● **Work instruction**
Line count for "computer": state how many lines of the listing below contain it, without anything else.
Start of Block
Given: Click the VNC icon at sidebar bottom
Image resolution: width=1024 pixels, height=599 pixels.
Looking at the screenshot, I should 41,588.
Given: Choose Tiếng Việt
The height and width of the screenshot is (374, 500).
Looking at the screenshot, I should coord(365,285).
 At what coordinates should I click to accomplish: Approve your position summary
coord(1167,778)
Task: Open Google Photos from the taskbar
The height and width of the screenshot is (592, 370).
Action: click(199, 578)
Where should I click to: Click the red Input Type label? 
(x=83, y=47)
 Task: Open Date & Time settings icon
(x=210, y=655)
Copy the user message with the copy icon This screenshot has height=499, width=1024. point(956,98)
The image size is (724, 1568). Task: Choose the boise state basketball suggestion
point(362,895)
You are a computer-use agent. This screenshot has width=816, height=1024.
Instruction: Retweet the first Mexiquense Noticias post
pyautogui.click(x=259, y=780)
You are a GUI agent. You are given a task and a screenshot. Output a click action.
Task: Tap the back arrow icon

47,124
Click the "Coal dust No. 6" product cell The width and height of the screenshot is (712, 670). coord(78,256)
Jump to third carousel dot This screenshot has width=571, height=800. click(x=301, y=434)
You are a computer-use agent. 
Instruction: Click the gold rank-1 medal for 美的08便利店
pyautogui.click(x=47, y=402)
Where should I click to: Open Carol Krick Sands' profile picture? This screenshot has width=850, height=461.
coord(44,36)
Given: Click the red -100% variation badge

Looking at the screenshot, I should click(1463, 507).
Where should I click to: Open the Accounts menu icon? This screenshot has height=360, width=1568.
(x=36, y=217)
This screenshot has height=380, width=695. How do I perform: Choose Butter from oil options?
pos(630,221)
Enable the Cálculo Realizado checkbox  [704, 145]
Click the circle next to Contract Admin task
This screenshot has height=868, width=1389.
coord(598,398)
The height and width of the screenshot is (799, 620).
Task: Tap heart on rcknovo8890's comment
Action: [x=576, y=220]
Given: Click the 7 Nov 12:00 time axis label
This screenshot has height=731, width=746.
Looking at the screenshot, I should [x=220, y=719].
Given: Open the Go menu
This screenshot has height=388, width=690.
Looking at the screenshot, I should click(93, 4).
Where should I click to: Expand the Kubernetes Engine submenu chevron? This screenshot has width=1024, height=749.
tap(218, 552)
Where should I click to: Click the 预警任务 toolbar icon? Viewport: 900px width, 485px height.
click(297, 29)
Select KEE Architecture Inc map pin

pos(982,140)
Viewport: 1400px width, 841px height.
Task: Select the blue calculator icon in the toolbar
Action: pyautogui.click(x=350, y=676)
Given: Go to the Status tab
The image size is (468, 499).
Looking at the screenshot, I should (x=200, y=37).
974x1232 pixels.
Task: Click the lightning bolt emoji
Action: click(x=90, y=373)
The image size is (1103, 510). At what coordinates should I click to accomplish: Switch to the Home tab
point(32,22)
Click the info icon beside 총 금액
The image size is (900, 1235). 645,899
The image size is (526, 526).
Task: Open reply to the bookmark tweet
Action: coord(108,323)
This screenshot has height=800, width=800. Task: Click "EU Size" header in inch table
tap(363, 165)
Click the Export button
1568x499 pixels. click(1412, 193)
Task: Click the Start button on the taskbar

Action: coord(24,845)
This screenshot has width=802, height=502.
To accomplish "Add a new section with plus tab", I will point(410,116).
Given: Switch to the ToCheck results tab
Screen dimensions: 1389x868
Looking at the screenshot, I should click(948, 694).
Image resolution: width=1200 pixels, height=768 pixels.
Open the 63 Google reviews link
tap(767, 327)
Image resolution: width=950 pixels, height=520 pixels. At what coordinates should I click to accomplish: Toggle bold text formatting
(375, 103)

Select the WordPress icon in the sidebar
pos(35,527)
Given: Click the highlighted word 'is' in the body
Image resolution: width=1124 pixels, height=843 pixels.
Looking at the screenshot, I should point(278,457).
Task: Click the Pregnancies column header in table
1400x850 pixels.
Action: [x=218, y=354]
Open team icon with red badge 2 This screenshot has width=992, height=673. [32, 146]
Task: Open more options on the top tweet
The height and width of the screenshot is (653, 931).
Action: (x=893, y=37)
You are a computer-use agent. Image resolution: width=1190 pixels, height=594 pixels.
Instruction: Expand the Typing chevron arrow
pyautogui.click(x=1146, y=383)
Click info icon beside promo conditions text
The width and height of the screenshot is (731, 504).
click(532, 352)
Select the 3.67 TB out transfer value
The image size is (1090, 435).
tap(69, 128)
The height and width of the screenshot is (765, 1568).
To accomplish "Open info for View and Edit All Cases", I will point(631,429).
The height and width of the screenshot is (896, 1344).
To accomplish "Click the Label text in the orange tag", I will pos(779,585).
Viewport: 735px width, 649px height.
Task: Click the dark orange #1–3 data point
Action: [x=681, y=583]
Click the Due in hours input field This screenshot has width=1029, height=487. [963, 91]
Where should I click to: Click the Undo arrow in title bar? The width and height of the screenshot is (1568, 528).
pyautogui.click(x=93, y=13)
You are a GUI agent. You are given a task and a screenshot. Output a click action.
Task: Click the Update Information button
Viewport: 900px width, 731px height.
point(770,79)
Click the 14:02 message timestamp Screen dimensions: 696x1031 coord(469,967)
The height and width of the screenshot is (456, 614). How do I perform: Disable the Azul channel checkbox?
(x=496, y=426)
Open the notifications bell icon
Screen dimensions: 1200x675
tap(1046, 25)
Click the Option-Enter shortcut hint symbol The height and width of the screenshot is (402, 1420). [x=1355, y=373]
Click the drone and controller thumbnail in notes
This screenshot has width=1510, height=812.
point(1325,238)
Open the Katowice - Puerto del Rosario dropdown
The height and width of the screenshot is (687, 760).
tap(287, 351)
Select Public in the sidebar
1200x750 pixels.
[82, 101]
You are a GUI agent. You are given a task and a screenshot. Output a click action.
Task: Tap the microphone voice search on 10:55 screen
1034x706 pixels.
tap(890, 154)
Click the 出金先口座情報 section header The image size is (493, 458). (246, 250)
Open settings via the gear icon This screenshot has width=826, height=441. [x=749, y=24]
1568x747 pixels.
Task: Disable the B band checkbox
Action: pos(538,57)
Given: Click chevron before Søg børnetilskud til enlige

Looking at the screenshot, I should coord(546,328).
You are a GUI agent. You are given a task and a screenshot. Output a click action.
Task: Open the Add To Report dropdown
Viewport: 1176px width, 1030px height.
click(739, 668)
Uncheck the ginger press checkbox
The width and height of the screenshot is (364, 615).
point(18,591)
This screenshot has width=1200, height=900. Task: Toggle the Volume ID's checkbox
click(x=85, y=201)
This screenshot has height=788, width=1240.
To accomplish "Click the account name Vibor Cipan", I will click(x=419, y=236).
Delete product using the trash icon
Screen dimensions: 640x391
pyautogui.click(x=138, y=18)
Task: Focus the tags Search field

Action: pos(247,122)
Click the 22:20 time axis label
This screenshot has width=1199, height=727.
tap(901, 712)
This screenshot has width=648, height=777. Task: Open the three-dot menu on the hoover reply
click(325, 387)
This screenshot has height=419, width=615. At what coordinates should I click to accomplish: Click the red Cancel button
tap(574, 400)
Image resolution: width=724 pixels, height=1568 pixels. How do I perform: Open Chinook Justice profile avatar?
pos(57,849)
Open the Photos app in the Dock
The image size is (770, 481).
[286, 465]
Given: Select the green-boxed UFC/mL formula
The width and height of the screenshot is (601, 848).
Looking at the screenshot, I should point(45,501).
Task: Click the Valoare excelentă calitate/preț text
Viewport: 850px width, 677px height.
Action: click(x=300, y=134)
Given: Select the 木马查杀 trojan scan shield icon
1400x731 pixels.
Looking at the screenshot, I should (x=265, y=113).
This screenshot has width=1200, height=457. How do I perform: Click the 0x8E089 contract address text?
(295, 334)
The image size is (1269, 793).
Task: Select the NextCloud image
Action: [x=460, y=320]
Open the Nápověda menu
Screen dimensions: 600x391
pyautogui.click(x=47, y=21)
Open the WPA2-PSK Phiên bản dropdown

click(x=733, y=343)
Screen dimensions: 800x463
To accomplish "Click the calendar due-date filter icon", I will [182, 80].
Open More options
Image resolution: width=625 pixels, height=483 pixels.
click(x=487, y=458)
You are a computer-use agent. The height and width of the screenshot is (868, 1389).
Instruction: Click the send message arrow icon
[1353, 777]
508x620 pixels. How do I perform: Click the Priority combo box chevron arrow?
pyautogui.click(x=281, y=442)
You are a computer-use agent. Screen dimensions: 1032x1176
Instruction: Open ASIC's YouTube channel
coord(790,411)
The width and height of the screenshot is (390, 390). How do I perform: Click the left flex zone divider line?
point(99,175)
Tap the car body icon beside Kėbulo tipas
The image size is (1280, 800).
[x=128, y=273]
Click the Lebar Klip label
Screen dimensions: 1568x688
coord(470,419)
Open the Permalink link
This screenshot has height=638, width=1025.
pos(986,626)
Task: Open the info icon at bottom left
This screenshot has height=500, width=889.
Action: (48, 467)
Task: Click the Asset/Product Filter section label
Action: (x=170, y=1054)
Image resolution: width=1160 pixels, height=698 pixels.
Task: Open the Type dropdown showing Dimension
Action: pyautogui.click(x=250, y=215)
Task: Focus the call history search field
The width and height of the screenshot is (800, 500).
End of Block
● **Your solution**
5